▶ [PROVIDED RECORDS]:
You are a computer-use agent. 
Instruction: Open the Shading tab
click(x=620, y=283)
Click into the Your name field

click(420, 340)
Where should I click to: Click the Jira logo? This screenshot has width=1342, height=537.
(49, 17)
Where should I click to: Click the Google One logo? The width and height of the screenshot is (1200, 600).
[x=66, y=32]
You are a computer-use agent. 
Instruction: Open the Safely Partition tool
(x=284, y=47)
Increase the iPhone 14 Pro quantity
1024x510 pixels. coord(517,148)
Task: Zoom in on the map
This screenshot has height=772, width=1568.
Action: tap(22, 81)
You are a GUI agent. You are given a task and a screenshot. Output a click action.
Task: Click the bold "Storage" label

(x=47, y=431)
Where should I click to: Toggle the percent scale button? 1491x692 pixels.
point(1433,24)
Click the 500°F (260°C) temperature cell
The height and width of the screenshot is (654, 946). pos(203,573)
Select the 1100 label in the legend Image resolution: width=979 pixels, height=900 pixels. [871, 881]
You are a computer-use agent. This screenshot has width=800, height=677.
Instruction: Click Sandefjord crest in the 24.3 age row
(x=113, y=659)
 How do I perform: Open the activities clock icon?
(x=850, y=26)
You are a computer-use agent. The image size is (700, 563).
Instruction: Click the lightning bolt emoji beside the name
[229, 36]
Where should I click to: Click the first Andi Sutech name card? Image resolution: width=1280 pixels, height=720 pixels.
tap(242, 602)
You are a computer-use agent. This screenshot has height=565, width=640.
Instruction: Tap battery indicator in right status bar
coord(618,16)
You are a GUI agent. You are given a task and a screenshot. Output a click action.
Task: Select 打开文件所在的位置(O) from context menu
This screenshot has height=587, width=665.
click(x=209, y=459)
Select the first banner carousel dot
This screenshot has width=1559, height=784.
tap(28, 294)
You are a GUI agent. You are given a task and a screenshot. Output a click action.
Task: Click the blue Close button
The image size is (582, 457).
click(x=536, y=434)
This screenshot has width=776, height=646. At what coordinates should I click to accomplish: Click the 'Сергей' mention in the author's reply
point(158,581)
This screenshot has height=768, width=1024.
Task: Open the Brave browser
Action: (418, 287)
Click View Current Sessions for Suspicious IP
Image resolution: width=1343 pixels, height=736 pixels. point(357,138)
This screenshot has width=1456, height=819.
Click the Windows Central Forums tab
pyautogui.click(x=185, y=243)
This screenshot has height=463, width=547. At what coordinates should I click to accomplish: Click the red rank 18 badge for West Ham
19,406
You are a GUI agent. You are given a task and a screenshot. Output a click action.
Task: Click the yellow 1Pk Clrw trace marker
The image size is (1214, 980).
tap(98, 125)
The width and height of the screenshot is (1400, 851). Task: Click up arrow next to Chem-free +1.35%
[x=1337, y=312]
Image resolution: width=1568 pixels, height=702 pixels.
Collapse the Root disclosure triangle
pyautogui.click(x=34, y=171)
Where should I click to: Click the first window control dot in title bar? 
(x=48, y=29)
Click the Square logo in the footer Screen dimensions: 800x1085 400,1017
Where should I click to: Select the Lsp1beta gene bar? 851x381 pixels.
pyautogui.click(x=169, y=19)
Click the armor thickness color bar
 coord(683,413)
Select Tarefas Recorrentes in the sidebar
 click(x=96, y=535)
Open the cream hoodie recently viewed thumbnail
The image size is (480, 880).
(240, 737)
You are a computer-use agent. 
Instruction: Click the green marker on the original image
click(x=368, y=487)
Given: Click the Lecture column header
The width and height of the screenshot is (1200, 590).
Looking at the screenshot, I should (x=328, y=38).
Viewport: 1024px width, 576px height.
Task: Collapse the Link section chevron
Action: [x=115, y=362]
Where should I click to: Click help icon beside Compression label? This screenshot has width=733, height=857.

▶ [WHAT NEEDS TO BE DONE]: Send back the complete listing, identical to the original in every line.

▶ [EXPECTED ANSWER]:
You are a computer-use agent. 
Instruction: Open the Shading tab
click(x=620, y=283)
Click into the Your name field

click(420, 340)
Where should I click to: Click the Jira logo? This screenshot has width=1342, height=537.
(49, 17)
Where should I click to: Click the Google One logo? The width and height of the screenshot is (1200, 600).
[x=66, y=32]
You are a computer-use agent. 
Instruction: Open the Safely Partition tool
(x=284, y=47)
Increase the iPhone 14 Pro quantity
1024x510 pixels. coord(517,148)
Task: Zoom in on the map
This screenshot has height=772, width=1568.
Action: tap(22, 81)
You are a GUI agent. You are given a task and a screenshot. Output a click action.
Task: Click the bold "Storage" label

(x=47, y=431)
Where should I click to: Toggle the percent scale button? 1491x692 pixels.
point(1433,24)
Click the 500°F (260°C) temperature cell
The height and width of the screenshot is (654, 946). pos(203,573)
Select the 1100 label in the legend Image resolution: width=979 pixels, height=900 pixels. [871, 881]
You are a computer-use agent. This screenshot has width=800, height=677.
Instruction: Click Sandefjord crest in the 24.3 age row
(x=113, y=659)
 How do I perform: Open the activities clock icon?
(x=850, y=26)
You are a computer-use agent. The image size is (700, 563).
Instruction: Click the lightning bolt emoji beside the name
[229, 36]
Where should I click to: Click the first Andi Sutech name card? Image resolution: width=1280 pixels, height=720 pixels.
tap(242, 602)
You are a computer-use agent. This screenshot has height=565, width=640.
Instruction: Tap battery indicator in right status bar
coord(618,16)
You are a GUI agent. You are given a task and a screenshot. Output a click action.
Task: Select 打开文件所在的位置(O) from context menu
This screenshot has height=587, width=665.
click(x=209, y=459)
Select the first banner carousel dot
This screenshot has width=1559, height=784.
tap(28, 294)
You are a GUI agent. You are given a task and a screenshot. Output a click action.
Task: Click the blue Close button
The image size is (582, 457).
click(x=536, y=434)
This screenshot has width=776, height=646. At what coordinates should I click to accomplish: Click the 'Сергей' mention in the author's reply
point(158,581)
This screenshot has height=768, width=1024.
Task: Open the Brave browser
Action: (418, 287)
Click View Current Sessions for Suspicious IP
Image resolution: width=1343 pixels, height=736 pixels. point(357,138)
This screenshot has width=1456, height=819.
Click the Windows Central Forums tab
pyautogui.click(x=185, y=243)
This screenshot has height=463, width=547. At what coordinates should I click to accomplish: Click the red rank 18 badge for West Ham
19,406
You are a GUI agent. You are given a task and a screenshot. Output a click action.
Task: Click the yellow 1Pk Clrw trace marker
The image size is (1214, 980).
tap(98, 125)
The width and height of the screenshot is (1400, 851). Task: Click up arrow next to Chem-free +1.35%
[x=1337, y=312]
Image resolution: width=1568 pixels, height=702 pixels.
Collapse the Root disclosure triangle
pyautogui.click(x=34, y=171)
Where should I click to: Click the first window control dot in title bar? 
(x=48, y=29)
Click the Square logo in the footer Screen dimensions: 800x1085 400,1017
Where should I click to: Select the Lsp1beta gene bar? 851x381 pixels.
pyautogui.click(x=169, y=19)
Click the armor thickness color bar
 coord(683,413)
Select Tarefas Recorrentes in the sidebar
 click(x=96, y=535)
Open the cream hoodie recently viewed thumbnail
The image size is (480, 880).
(240, 737)
You are a computer-use agent. 
Instruction: Click the green marker on the original image
click(x=368, y=487)
Given: Click the Lecture column header
The width and height of the screenshot is (1200, 590).
Looking at the screenshot, I should (x=328, y=38).
Viewport: 1024px width, 576px height.
Task: Collapse the Link section chevron
Action: [x=115, y=362]
Where should I click to: Click help icon beside Compression label? This screenshot has width=733, height=857.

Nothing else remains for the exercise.